DIMENSIONS in TESTIMONY
MEET OUR TWO HOLOCAUST SURVIVORS :
Pinchas Gutter
Pinchas Gutter was born in Lódz, Poland on July 21, 1932. His parents were winemakers, until the war reached Lódz when Pinchas was 8. Just three weeks after the Nazi occupation of Lódz, Pinchas’ father was nearly beaten to death. The family fled to meet Pinchas’ aunt in Warsaw. There, they were held in the Warsaw Ghetto, where they remained through the Warsaw Ghetto Uprising of April 19, 1943. Prior to the uprising, Pinchas’ father had a bunker constructed to hide the Gutter family. They were discovered and sent to Majdanek concentration camp. In Majdanek, Pinchas’ parents and twin sister perished. Pinchas was selected for forced labor in Skarzysko Kamienna camp, then for work at Tschenstochau-Raków camp, and was after that transferred to Buchenwald in 1944. He continued to survive as a forced laborer in the kitchens of Colditz concentration camp in Germany, but was then sent on a death march toward the Theresienstadt Ghetto in Czechoslovakia. There, he was liberated by the Russian Army on May 8, 1945. After the war, Pinchas went to the United Kingdom, then moved to Paris to live with a cousin. He would later migrate to Israel, where he served in the military. There, he met and married his wife, Dorothy, with whom he moved to South Africa. Pinchas became a successful businessman and raised two daughters, Rumi and Tanya, as well as a son, Jan. In 1985, they moved to Toronto, Canada, where Pinchas continued his work as a financier. Today, he is retired, and volunteers as a cantor at his local synagogue.
Fritzie Fritzshall
Fritzie Fritzshall was born in 1929 in Klucharky, Czechoslovakia. After her town fell under Nazi occupation, Fritzie, her mother, and two brothers were deported to the Auschwitz – Birkenau extermination camp. She was only thirteen years old. Close to the end of the war, Fritzie was moved to a sub camp of Auschwitz where she worked as a slave laborer in a factory. In 1945, she was finally liberated by the Russian army, while on the death march from Auschwitz. After the war, in 1946, Fritzie came to the United States and was reunited with her father, who had been able to escape the Holocaust. Her mother, two younger brothers, and other family members all perished. Fritzie is an active member of the community, serving as President of the Illinois Holocaust Museum & Education Center. Fritzie continues to speak extensively on the local and state level about her experiences and lessons of the Holocaust. In 2015, Fritzie was awarded the Bertha Honoré Palmer Making History Award for Distinction in Civic Leadership from the Chicago History Museum.

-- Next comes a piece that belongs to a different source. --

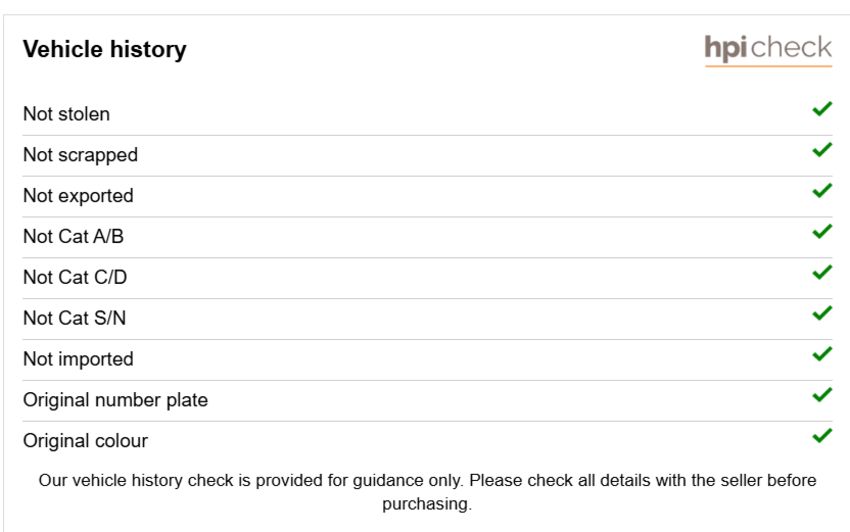Click the vehicle history guidance disclaimer text
This screenshot has height=532, width=850.
427,492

The Marvel of Dimensions in Testimony
Years from now, Holocaust Survivor stories will survive, thanks to groundbreaking three-dimensional technology Dimensions in Testimony, developed by USC Shoah Foundation. The ability of visitors, including students and the general public, to interact with, and ask questions of a Holocaust Survivor for all future generations to learn from is both the wonder and the brilliance of this technology.
Dimensions in Testimony revolutionizes the concept of oral history by integrating advanced filming techniques, specialized display technologies and next-generation natural language processing to provide an intimate visitor experience. Each specially recorded interview enables visitors to ask questions of the survivor about their life experiences and hear responses in real-time, lifelike conversation. Questions are answered naturally, as if the survivor is in the room, and through Artificial Intelligence, the more questions asked the better the technology becomes.

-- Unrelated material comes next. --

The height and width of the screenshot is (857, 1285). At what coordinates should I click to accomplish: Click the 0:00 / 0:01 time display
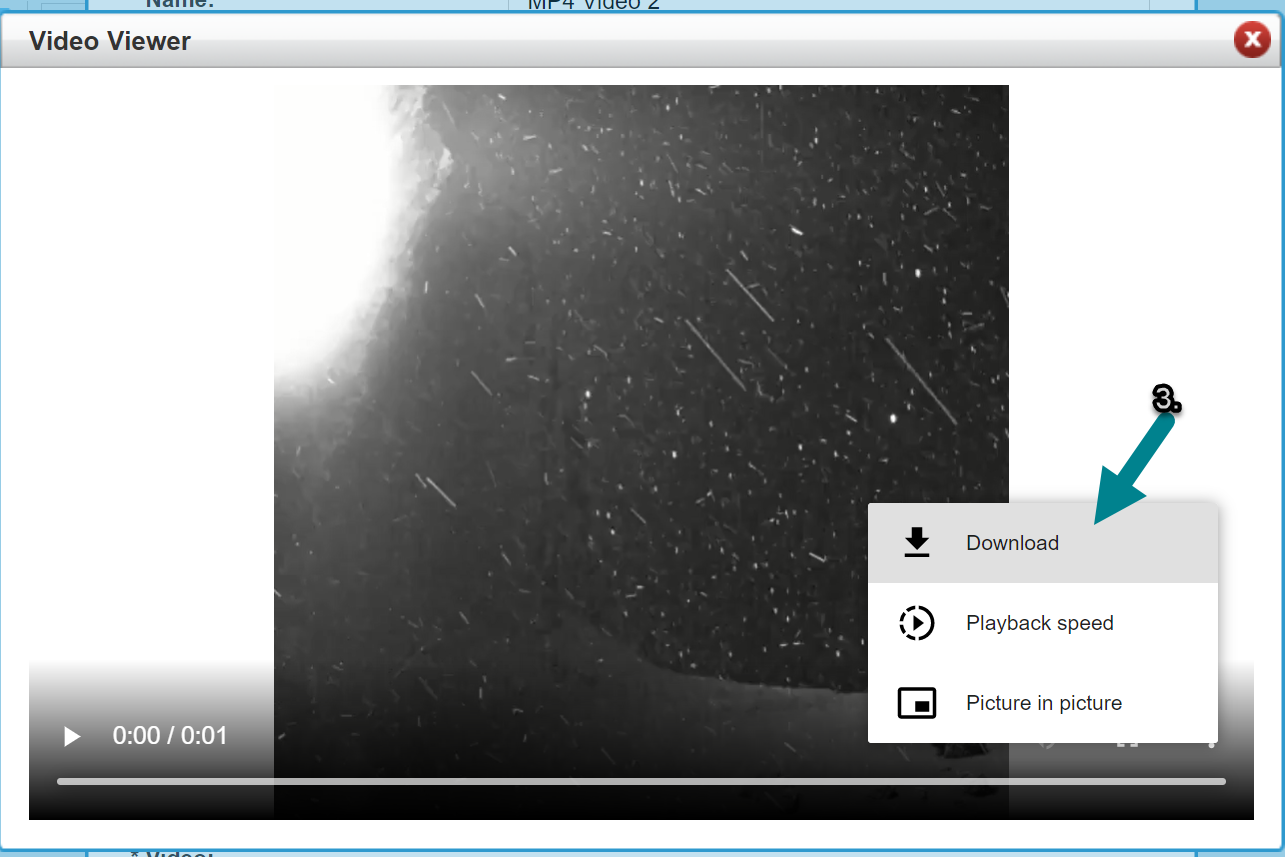click(170, 736)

To date, 19 interactive survivor biographies were captured using as many as 50 cameras with each survivor asked approximately 1,500 - 2,000 questions addressing topics ranging from pre-war life through the Holocaust and beyond. Each survivor spent several days in a Los Angeles studio answering these questions in. front of glaring lights and cameras in a green screen environment.
As seen on CBS 60 Minutes, visitors to the Craig and Barbara Weiner Holocaust Museum of South Florida can meet and interact with virtual Holocaust Survivors in order to learn of their deeply moving personal stories by asking your own individual questions and having a personalized, one-on-one ‘conversation.’
Here's a one minute clip from CBS 60 MINUTES
And another example from CNN
The Craig and Barbara Weiner Holocaust Museum of South Florida at Nova Southeastern University is currently the first and only location in the State of Florida hosting this extraordinary learning technology.
The Craig and Barbara Weiner Holocaust Museum
of South Florida
Alvin Sherman Library - Nova Southeastern University
Come visit us - 7 days a week - Never any charge !!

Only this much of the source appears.